The rapid growth of commercial arbitration has not been without drawbacks.  As counsel have become more sophisticated in dispute process design, arbitrations now often incorporate many elements of a court trial.  Litigation constructs such as detailed pleadings, broad-based discovery, provisional relief, dispositive motions and formal rules of evidence are often now a part of arbitration.  The inevitable consequence of these changes has been increased expense and delay.

To preserve the benefits of arbitration, it is necessary to address this issue from several perspectives, starting with the arbitration clause.  A thoughtful process usually should include a negotiation or mediation step, reasonable limits on the scope of discovery, overall time limits on the arbitration, and the designation of one rather than three arbitrators whenever possible.

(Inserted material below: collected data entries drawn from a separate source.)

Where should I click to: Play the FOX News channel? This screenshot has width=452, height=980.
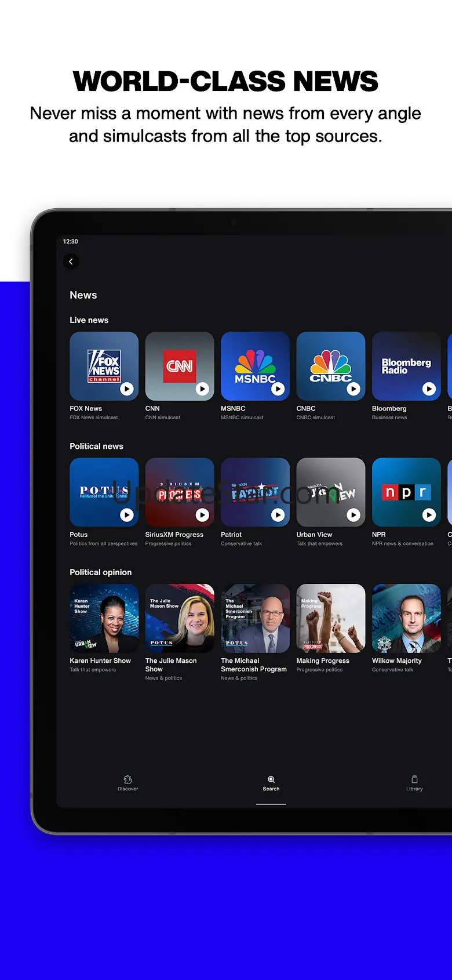coord(126,389)
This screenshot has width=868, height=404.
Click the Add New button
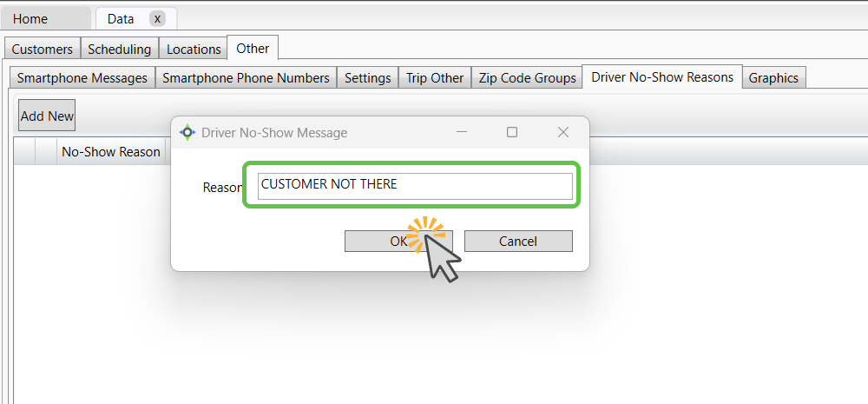pos(47,116)
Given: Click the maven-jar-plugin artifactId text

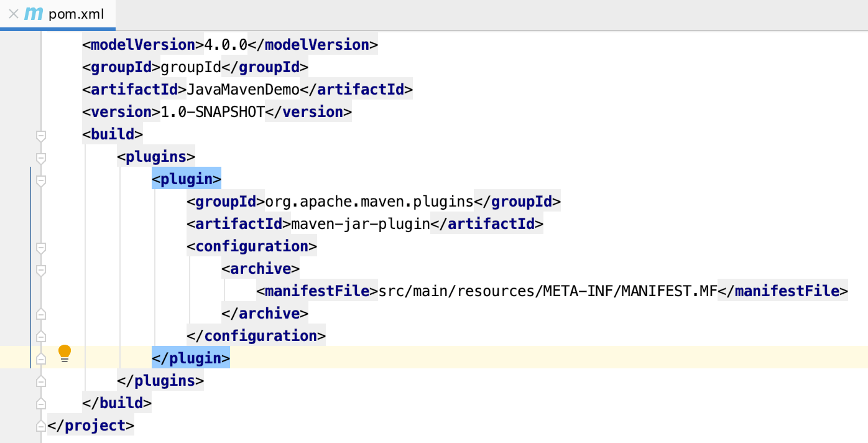Looking at the screenshot, I should 361,224.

Limitations on discovery are crucial. The administering institution selected in the clause, and its rules, will initially define the scope of discovery.  The clause may add restrictions or additions to rules-based discovery.  The key is to choose a discovery process that is proportionate to the magnitude of the dispute, limit excessive e-discovery and give the arbitrator power to assure a reasonable scope of discovery.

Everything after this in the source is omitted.